Use foreshadowing to enrich your story
Sometimes as a writer you need to provide clues in a story. Mysteries, for example, center on solving a crime, such as a murder. Other genres typically involve some problem that must be addressed, and to that end usually the character must tease out the problem to understand it. Such clues can be provided by the use of foreshadowing.
Foreshadowing is a hint of something to come. For example, you might note that a character who later meets an untimely end has a “grave expression” on their face.

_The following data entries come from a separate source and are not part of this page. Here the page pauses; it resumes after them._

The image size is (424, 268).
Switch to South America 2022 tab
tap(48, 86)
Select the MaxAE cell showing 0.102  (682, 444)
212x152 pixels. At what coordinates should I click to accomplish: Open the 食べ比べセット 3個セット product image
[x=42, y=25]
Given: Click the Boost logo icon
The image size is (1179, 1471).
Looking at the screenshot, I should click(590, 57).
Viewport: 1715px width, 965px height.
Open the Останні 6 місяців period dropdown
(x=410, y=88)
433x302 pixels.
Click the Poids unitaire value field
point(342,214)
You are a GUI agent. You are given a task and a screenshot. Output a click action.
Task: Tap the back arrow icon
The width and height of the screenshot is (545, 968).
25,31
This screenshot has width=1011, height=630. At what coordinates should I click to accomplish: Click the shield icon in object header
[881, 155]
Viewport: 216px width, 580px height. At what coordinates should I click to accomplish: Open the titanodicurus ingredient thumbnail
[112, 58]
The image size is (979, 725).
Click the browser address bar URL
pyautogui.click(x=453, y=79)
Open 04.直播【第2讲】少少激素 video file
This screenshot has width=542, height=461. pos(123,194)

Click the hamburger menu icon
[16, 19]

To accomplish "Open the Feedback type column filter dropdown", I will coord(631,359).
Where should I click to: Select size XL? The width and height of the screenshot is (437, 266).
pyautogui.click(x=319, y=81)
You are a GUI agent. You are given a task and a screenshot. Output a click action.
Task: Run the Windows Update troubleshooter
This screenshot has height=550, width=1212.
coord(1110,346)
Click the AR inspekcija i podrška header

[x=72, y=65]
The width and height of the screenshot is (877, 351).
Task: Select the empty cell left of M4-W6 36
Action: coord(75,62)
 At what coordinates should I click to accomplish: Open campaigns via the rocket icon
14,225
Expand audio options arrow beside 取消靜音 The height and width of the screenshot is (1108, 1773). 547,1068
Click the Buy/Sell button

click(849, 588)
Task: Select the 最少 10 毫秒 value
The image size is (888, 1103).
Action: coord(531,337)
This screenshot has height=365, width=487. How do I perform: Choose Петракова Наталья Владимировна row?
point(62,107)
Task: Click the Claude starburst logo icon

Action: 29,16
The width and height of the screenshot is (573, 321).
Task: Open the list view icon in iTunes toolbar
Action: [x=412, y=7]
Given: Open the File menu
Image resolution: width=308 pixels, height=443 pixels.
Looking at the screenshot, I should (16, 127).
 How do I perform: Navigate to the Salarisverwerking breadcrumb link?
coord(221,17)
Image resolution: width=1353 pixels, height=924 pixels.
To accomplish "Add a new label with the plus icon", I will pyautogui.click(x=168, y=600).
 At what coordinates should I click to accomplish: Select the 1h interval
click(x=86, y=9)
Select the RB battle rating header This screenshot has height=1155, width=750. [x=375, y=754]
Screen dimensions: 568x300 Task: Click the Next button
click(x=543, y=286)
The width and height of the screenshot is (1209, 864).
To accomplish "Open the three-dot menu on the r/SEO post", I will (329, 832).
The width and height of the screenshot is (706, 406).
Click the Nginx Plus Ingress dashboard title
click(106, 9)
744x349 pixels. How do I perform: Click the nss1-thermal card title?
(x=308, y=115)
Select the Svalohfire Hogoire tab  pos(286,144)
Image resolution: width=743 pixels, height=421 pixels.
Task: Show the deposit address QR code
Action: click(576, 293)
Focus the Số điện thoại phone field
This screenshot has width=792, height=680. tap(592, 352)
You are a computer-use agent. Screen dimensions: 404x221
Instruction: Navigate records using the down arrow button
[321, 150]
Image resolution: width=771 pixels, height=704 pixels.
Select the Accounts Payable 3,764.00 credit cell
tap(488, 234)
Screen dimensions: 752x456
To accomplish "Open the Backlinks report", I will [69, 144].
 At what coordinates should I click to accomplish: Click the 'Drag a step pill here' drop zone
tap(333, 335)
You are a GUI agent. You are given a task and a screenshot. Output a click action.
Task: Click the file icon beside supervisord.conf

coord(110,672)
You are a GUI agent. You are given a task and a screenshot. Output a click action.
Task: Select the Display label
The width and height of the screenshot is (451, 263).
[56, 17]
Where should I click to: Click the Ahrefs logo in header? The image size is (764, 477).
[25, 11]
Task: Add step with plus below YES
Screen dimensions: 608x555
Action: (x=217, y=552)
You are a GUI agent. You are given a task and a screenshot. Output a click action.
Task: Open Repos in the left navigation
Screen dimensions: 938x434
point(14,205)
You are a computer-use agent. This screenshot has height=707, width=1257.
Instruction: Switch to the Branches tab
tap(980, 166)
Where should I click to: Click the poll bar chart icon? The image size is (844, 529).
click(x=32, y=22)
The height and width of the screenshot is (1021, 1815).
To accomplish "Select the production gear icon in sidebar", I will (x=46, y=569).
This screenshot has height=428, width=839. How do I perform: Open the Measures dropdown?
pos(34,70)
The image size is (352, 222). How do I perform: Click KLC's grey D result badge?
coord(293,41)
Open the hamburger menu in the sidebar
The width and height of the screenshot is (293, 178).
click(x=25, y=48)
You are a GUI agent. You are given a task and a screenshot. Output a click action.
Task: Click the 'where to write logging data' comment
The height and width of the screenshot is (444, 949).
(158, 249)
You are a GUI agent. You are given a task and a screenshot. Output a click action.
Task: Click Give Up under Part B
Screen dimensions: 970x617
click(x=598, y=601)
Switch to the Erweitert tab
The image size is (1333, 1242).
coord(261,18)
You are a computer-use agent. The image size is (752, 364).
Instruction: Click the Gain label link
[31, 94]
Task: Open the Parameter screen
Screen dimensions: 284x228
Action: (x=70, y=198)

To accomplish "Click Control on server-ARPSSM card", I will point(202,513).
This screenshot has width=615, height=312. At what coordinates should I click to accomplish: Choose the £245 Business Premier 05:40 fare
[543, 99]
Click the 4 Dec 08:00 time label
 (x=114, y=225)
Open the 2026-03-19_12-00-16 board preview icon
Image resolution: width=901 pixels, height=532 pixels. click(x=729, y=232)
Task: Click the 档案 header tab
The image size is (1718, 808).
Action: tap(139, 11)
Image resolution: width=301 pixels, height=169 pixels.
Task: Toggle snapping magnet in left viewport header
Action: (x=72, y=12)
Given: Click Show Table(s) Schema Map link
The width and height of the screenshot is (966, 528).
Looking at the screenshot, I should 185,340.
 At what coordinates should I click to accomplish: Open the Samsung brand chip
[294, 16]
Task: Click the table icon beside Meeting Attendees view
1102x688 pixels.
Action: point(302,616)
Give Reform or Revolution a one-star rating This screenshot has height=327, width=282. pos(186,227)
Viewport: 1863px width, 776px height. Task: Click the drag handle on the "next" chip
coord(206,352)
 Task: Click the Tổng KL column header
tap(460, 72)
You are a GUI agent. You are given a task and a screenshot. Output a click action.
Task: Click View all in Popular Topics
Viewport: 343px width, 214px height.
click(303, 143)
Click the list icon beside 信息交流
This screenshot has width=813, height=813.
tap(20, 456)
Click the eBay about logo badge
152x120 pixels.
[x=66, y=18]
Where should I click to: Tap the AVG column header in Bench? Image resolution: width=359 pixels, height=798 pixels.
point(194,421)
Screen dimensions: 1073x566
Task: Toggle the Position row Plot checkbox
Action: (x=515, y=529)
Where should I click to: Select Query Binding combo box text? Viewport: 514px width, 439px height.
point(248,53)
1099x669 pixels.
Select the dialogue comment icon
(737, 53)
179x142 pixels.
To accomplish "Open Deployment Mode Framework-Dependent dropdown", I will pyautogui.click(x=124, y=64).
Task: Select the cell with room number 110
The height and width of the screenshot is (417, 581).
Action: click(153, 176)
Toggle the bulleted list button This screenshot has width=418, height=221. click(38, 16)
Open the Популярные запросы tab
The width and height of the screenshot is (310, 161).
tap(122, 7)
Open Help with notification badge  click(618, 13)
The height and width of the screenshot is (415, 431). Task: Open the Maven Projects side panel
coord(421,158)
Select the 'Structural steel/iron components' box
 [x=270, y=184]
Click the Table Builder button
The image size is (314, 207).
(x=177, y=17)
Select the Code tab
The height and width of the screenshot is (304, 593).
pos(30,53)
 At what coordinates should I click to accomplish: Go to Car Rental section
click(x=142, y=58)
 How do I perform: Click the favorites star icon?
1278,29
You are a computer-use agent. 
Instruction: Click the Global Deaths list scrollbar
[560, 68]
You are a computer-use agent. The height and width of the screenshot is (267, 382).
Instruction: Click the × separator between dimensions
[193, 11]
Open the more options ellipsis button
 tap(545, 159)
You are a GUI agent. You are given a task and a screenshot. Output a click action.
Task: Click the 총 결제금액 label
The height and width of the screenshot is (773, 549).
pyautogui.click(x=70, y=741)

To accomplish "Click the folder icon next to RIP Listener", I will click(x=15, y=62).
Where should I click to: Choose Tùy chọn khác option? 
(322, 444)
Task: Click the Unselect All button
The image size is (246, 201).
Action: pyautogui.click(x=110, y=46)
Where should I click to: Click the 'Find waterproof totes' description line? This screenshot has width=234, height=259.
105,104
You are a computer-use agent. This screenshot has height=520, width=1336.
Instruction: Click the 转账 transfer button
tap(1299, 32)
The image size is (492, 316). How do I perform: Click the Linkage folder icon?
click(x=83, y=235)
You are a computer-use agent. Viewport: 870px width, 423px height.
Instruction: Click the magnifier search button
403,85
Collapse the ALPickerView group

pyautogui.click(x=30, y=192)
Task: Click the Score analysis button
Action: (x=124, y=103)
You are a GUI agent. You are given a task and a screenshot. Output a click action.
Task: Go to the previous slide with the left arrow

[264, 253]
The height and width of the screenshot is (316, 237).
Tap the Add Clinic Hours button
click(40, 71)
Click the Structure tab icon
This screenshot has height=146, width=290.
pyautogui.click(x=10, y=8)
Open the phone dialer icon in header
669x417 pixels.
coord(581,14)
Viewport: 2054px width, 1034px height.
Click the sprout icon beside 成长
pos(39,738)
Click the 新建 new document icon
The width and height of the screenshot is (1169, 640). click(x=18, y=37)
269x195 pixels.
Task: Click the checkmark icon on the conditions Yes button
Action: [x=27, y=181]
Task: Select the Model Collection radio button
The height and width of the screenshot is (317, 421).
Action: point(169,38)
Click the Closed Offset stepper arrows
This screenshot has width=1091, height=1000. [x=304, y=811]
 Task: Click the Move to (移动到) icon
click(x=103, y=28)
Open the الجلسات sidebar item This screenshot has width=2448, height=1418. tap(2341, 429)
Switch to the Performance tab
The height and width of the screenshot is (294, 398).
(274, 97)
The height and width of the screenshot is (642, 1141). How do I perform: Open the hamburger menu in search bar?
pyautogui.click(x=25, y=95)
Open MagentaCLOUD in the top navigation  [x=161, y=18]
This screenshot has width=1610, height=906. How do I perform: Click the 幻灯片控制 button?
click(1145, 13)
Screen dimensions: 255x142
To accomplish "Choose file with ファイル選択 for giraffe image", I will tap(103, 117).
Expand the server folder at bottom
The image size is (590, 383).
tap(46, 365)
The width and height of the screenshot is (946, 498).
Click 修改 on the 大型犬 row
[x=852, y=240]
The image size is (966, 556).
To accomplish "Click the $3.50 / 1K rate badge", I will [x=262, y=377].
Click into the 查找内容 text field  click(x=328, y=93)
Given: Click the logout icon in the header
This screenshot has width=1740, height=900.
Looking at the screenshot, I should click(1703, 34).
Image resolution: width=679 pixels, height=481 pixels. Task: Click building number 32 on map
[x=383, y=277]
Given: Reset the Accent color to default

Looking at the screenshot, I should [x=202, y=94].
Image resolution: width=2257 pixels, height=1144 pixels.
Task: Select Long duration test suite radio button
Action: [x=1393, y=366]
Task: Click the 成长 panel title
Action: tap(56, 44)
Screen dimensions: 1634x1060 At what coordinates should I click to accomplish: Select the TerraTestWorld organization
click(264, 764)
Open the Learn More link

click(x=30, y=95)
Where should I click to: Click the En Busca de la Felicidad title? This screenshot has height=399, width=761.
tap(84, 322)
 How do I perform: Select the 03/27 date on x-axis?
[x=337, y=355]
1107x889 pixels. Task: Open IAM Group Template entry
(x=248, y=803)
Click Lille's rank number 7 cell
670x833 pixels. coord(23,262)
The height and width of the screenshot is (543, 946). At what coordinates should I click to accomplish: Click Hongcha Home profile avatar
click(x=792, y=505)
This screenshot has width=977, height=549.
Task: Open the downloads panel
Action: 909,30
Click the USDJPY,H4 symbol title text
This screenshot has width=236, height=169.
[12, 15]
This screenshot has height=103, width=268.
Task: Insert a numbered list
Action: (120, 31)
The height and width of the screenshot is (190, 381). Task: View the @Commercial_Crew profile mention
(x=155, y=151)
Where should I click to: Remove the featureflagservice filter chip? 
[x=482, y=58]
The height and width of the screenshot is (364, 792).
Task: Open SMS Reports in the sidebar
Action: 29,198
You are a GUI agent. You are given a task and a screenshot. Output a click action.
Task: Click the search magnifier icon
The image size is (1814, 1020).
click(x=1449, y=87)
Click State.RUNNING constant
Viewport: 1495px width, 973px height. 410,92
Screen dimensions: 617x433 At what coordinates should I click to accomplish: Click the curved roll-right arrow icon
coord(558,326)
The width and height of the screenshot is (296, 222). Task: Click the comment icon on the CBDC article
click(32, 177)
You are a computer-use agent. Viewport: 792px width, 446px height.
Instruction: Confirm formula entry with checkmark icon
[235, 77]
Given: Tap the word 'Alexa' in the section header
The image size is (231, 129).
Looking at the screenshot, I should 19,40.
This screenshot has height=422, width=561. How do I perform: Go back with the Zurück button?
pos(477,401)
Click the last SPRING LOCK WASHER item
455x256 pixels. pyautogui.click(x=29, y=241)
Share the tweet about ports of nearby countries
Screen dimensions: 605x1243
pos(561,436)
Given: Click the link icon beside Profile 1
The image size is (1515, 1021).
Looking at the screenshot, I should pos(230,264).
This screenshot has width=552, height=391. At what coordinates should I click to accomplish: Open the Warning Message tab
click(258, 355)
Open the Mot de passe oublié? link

Foreshadowing can ensure that readers won’t be disappointed when the mystery of the novel is finally revealed. The reader will remember the hint, which then makes the solution to or explanation of the mystery more plausible. Foreshadowing also can be used to provide a symbolic richness to the story. For example, John Steinbeck in “Of Mice and Men” has the character Lennie accidentally kill a mouse, a puppy, and then a woman. This hints at his own death.
This literary device can appear in a number of ways – a single word, actions by a character, the use of symbols, and so on. However used, it typically is quite subtle so as not to draw attention to itself.
The opposite of foreshadowing is the red herring, which is a hint meant to mislead readers. This frequently appears in mystery novels as figuring out who committed the crime is part of the fun of reading the novel. Closely related to foreshadowing is the flash forward, aka prolepsis, which occurs when the narrative actually jumps out of the timeline to the future.